[IxDA Discuss] Cognitive load question

Oleh Kovalchuke tangospring at gmail.com
Sun Jun 11 20:07:35 PDT 2006


Bruce Esrig on decision making process:

> My intuition about "cognitive load" is based on what a user must learn
> in order to formulate and reach a goal at a web site.... [below]

The decision making is actually simpler: we recognize one helpful-looking
pattern and pursue it until it proves to be wrong. If it is wrong we retract
and look for another helpful-looking pattern. Very much in line with
satisficing described by Krug's book and quoted by Jeff Howard.
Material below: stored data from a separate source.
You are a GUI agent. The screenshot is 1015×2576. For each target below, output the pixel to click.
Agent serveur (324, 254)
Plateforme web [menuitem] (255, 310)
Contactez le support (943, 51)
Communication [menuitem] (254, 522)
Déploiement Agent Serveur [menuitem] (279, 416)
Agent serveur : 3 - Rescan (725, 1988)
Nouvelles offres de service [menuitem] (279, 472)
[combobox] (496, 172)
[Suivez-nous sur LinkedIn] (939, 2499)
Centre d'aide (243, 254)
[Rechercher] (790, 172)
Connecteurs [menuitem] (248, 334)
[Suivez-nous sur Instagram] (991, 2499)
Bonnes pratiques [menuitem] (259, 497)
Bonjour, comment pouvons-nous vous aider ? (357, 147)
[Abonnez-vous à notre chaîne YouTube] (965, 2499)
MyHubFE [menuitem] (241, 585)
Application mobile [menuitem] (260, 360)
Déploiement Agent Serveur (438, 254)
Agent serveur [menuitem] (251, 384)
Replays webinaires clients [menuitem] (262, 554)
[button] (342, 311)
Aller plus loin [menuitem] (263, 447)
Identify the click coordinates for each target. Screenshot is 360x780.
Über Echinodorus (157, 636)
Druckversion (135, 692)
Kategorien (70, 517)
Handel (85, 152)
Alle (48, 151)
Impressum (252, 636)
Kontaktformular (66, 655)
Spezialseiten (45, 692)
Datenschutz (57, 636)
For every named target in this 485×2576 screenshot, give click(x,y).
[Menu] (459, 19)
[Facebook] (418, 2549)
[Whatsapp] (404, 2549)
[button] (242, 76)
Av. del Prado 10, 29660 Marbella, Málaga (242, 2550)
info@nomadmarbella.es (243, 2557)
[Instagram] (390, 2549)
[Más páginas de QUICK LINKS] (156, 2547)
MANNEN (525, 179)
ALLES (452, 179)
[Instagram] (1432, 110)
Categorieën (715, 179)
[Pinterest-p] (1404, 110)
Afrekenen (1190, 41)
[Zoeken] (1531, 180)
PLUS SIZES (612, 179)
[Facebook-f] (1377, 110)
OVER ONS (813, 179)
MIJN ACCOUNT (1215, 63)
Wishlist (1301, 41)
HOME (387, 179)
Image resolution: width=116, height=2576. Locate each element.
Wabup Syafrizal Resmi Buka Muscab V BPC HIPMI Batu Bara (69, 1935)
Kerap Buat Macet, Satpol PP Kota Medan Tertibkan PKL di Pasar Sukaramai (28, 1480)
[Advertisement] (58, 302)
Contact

Well researched book on decision making is "Sources of Power. How people
make decisions" by Gary Klein.

To guide decisions chunking and playing to stereotypes is the way to go.

-- 
Oleh Kovalchuke
Interaction Design is Design of Time
http://www.tangospring.com/IxDtopicWhatIsInteractionDesign.htm


On 6/7/06, Bruce Esrig <esrig-ia at esrig.com> wrote:
> [Please voluntarily trim replies to include only relevant quoted
material.]
>
> Perhaps this is not an industry-standard way of defining the term, but
> after reading the preceding messages on this thread, I would say ...
>
> My intuition about "cognitive load" is based on what a user must learn
> in order to formulate and reach a goal at a web site.
>
> The elements of the cognitive load of purposeful action at a web site are:
> - understanding the categories (at two levels, content and controls) used
> at the site
> - formulating a goal in terms of the categories
> - understanding enough of the decision tree to chart a path to the goal
> - understanding enough of the site content and controls to traverse that
path
> - understanding the content and controls at the destination
>
> If the user is in a highly exploratory mode, "formulating a goal" could
> happen quite late,
> or could be rather spontaneous.
>
> Best wishes,
>
> Bruce Esrig
>
> At 03:25 PM 6/7/2006, Lisa deBettencourt wrote:>
> cognitive load can
> be affected by the places during interaction where you have to copy, say,
a
> product number from one page and insert it into a text box on another.
> Cognitive load theory comes into play when you use your memory for that
> transfer instead of the copy/paste function in the browser.
>
> ... " ... many site navigations are presented on all pages at all times
for
> continuous
> reference. Immediate memory doesn't play a significant role."